— TASK DETAILS —
What lines below hold the string "beside"? Copy them all.

— INPUT DATA —

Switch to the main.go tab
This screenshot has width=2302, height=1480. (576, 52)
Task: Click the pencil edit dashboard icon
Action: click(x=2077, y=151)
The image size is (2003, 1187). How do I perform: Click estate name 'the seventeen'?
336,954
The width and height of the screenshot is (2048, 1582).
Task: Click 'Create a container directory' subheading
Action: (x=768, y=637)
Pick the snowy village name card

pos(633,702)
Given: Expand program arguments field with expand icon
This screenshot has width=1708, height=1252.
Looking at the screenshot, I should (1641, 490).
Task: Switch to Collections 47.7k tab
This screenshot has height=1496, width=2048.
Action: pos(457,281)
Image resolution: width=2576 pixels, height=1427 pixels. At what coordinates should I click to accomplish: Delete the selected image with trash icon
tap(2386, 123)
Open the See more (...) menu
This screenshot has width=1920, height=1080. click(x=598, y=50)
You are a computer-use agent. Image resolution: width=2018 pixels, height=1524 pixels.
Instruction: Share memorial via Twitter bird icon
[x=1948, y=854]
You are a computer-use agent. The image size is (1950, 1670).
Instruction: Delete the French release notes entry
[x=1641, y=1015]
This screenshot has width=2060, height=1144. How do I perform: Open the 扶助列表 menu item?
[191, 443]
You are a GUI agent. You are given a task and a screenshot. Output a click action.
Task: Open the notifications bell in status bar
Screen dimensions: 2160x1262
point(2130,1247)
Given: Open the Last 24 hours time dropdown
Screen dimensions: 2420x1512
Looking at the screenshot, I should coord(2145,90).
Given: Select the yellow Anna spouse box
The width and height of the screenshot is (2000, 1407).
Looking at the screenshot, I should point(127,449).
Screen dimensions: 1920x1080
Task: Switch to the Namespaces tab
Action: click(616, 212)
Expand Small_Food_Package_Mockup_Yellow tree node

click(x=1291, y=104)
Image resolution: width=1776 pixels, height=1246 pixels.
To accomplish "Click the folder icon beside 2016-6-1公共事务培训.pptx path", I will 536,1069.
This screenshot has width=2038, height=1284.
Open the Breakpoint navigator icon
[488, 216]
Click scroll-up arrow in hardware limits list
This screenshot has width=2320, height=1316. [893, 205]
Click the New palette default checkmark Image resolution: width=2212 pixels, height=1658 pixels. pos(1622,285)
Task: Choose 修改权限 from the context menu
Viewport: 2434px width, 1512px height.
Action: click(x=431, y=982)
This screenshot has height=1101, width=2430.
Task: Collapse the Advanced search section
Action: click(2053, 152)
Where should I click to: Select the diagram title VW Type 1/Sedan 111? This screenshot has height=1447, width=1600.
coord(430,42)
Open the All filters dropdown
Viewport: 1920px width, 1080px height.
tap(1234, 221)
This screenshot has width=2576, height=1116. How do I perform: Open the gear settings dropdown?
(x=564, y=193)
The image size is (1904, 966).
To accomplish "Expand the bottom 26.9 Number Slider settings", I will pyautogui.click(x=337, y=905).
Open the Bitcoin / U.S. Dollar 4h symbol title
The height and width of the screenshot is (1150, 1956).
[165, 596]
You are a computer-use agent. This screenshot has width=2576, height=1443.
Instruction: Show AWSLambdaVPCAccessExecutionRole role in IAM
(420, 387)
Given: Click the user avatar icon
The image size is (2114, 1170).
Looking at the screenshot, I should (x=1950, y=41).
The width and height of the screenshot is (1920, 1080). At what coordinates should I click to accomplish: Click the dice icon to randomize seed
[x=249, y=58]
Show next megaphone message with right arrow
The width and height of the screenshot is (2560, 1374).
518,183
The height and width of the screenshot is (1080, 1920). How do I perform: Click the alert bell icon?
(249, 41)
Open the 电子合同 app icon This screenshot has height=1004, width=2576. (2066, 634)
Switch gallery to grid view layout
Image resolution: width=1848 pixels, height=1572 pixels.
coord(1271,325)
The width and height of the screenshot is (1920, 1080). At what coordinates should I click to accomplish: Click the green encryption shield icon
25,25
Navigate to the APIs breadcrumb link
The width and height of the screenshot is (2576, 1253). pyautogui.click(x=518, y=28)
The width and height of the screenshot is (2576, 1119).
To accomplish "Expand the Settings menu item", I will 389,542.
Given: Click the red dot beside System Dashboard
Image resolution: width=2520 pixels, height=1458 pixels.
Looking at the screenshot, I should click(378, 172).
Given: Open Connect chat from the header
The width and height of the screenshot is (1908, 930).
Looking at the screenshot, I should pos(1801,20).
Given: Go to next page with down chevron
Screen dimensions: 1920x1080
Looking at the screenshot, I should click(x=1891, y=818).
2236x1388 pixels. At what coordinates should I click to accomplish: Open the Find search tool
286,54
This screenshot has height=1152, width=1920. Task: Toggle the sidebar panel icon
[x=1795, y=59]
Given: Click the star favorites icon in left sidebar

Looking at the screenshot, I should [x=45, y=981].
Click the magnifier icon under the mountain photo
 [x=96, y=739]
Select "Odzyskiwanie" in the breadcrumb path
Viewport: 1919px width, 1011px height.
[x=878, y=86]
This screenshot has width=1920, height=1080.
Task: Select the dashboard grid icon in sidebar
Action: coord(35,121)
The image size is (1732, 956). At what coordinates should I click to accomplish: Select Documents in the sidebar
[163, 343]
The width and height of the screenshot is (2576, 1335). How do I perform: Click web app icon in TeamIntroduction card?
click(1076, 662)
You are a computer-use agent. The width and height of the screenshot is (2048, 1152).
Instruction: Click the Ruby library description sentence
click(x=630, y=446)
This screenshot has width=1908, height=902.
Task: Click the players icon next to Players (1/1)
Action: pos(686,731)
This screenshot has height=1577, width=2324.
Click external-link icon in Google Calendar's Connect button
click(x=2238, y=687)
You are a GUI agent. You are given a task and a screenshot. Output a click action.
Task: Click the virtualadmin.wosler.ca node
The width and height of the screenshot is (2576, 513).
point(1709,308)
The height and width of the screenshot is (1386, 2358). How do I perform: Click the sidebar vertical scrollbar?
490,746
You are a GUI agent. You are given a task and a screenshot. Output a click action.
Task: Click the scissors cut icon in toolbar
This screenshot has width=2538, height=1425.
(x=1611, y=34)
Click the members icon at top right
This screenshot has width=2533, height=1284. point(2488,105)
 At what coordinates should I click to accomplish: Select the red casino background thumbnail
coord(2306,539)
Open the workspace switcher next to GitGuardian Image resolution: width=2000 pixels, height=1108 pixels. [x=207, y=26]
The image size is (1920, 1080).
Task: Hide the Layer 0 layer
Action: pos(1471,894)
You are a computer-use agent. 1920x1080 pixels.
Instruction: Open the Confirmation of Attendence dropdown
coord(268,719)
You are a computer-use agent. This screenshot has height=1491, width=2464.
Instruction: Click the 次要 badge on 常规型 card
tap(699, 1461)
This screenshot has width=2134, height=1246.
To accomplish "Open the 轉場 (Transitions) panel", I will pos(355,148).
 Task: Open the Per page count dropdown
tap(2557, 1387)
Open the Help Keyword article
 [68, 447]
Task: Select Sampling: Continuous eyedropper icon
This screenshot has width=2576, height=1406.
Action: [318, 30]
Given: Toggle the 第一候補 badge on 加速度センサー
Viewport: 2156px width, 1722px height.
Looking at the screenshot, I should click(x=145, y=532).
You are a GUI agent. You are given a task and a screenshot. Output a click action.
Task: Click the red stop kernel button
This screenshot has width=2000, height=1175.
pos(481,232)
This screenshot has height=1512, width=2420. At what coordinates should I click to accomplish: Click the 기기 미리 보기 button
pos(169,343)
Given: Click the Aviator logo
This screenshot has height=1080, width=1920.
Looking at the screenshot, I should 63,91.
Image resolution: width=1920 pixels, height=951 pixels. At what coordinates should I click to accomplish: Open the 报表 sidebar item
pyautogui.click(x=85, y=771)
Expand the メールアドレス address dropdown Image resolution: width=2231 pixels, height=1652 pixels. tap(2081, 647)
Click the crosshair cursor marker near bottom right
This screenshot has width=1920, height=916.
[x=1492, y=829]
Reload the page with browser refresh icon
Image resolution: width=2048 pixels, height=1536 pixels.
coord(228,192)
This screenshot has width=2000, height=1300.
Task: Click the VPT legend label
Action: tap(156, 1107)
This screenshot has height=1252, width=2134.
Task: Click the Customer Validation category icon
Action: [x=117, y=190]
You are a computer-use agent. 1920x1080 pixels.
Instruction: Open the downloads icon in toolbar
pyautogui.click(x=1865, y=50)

— EXERCISE ANSWER —
To accomplish "Click the folder icon beside 2016-6-1公共事务培训.pptx path", I will 536,1069.
Given: Click the red dot beside System Dashboard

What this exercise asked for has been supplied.